- [Objective]:
Quote the stretch of rows from the line containing "Given: Tap the QR code image" through the line containing "(x=536, y=136)", both ends included, reproducing each line verbatim.

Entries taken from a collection
►

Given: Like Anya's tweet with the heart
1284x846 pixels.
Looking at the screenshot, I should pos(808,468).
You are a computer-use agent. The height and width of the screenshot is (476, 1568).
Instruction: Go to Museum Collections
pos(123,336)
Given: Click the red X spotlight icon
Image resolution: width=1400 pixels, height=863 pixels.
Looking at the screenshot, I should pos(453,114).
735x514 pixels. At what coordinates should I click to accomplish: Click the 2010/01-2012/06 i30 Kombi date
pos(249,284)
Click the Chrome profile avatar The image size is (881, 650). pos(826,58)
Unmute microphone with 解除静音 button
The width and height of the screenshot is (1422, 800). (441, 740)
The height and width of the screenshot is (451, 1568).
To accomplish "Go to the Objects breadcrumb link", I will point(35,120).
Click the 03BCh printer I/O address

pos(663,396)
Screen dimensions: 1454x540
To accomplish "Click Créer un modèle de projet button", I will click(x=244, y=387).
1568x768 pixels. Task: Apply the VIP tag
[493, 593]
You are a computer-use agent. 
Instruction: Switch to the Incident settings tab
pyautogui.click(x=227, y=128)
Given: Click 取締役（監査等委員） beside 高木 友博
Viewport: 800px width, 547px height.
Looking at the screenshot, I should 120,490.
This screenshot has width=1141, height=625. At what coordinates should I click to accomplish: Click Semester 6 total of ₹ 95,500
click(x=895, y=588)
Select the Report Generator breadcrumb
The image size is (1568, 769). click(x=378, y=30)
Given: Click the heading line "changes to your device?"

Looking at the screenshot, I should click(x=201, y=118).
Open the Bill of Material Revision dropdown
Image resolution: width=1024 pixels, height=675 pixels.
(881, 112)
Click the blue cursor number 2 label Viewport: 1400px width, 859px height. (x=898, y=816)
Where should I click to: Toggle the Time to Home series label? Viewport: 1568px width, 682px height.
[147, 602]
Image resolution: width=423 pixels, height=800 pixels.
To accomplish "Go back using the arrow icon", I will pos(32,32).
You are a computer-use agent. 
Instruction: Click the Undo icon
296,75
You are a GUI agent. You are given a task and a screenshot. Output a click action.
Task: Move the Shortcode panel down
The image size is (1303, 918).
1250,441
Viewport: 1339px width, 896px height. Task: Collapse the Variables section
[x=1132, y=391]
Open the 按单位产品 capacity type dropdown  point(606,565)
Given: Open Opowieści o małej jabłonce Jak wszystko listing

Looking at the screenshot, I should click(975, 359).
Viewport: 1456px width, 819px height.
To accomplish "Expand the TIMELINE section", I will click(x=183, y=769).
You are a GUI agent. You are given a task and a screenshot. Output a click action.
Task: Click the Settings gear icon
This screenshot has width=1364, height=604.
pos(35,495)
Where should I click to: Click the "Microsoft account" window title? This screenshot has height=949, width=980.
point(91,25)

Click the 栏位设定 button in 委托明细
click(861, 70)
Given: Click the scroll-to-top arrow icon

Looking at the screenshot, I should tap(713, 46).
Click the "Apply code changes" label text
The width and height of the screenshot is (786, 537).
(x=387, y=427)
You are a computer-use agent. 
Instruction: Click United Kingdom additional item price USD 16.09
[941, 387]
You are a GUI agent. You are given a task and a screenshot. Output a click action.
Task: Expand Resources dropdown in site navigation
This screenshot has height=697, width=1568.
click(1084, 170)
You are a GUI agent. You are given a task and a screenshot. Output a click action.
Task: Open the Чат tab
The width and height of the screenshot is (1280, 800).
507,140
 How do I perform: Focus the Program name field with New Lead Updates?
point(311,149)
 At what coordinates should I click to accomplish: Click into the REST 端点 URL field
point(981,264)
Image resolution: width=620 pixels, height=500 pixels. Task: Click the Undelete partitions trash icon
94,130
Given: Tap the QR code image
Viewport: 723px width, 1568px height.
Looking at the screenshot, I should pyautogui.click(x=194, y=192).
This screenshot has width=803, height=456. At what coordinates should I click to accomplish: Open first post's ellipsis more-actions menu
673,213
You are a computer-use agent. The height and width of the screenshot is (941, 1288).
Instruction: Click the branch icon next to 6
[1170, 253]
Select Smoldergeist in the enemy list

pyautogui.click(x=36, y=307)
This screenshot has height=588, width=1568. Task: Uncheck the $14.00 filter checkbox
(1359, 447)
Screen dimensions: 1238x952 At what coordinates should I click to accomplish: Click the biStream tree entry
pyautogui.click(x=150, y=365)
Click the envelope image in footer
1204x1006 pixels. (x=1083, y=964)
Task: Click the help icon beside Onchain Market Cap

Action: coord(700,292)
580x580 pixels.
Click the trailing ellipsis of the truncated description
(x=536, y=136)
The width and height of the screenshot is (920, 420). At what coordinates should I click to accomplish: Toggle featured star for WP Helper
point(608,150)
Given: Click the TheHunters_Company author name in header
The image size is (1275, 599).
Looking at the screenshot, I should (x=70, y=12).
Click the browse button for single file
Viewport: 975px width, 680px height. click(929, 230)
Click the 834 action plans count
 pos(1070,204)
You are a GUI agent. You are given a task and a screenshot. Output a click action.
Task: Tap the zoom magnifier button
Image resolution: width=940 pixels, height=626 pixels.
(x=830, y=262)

◄

- [The solution]:
Given: Tap the QR code image
Viewport: 723px width, 1568px height.
Looking at the screenshot, I should pyautogui.click(x=194, y=192).
This screenshot has width=803, height=456. At what coordinates should I click to accomplish: Open first post's ellipsis more-actions menu
673,213
You are a computer-use agent. The height and width of the screenshot is (941, 1288).
Instruction: Click the branch icon next to 6
[1170, 253]
Select Smoldergeist in the enemy list

pyautogui.click(x=36, y=307)
This screenshot has height=588, width=1568. Task: Uncheck the $14.00 filter checkbox
(1359, 447)
Screen dimensions: 1238x952 At what coordinates should I click to accomplish: Click the biStream tree entry
pyautogui.click(x=150, y=365)
Click the envelope image in footer
1204x1006 pixels. (x=1083, y=964)
Task: Click the help icon beside Onchain Market Cap

Action: coord(700,292)
580x580 pixels.
Click the trailing ellipsis of the truncated description
(x=536, y=136)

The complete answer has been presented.